Upon graduation from the Massachusetts Maritime Academy, Woelfel earned a U.S. Coast Guard license and shipped out with the U.S. Merchant Marine.
“After six years I left the sea and came shoreside to become an entry-level engineer at Veolia,” she recalls. “I never envisioned I would take a job shoreside, but I saw an ad about running a power plant, and now I’m managing it. Now I can’t imagine what else I’d want to do.”
Veolia North America, located in Boston, MA, delivers a variety of operational, engineering and technology services focusing on environmental and sustainability concerns in energy, water and waste.
Woelfel is the chief engineer at a cogeneration plant that uses natural gas, and that also captures steam for an additional power source, for a biotechnology client. Although her primary responsibility centers on efficiently delivering power, many decisions revolve around preserving environmental integrity.

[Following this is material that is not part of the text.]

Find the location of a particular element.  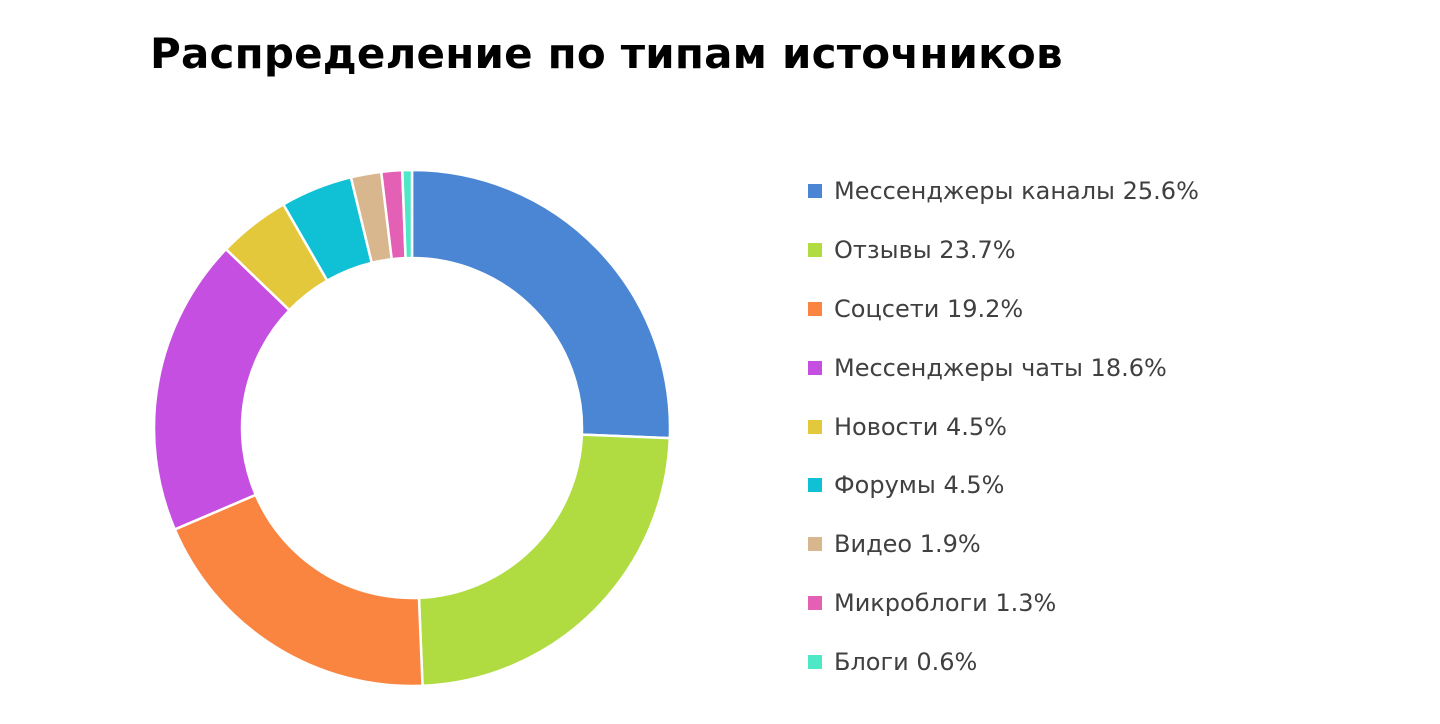

slice-мессенджеры-каналы is located at coordinates (541, 304).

“I have to keep up with industry regulations and contracts to make sure we’re always in compliance. It’s a continuous juggling, but the cost of not being in compliance is too high is so many ways,” she explains.

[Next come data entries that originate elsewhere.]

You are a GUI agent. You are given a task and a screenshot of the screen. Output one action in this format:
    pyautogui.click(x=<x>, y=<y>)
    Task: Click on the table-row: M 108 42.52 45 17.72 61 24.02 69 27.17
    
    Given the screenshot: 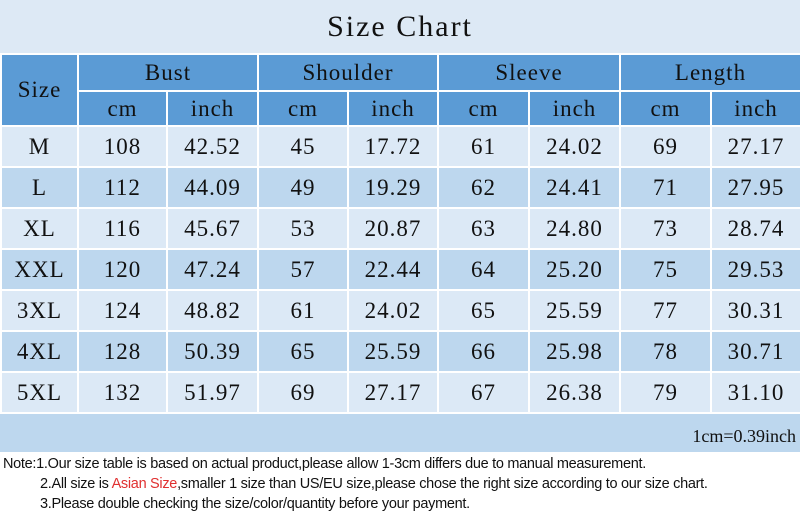 What is the action you would take?
    pyautogui.click(x=400, y=146)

Plus, conservation is a frequent topic with her team.
“We have to be smarter with what power we’re creating, as well as energy storage systems and recycling resources,” says Woelfel.
“We look at resources and how we can use them better. For example, there’s a heavy emphasis here on water reclamation. [In 2018] we saved 3 million gallons of water; that’s a few extra thousand gallons a month, and it didn’t cost us much.”
She continues: “Also, making sure everyone is trained properly is huge. Most things are designed better, but if they are not operated correctly, then they can still cause harm to the environment.”
Of course, Woelfel is committed to advancing her training, too. She’s obtained several technical licenses, and recently finished a master’s degree in facilities management.
“It was a different kind of mindset going to school as an adult with a toddler, but it worked out well. I had people pushing me,” she comments.
Some of those pushing her were mentors at Veolia. She’s found additional encouragement from the Veolia Women in Leadership program, for which she was nominated by superiors. 
“Personally it’s great to have a boss who has that kind of faith in me, and who wants to accelerate women in leadership positions,” she says. “We all work in male-dominated fields, and it’s good to hear about other women’s coping mechanisms.”
These exchanges have boosted Woelfel’s confidence, and reaffirmed her commitment to ensuring her crew receives similar backing from her.
“If they put the work in, then I will put in the work for them,” she promises.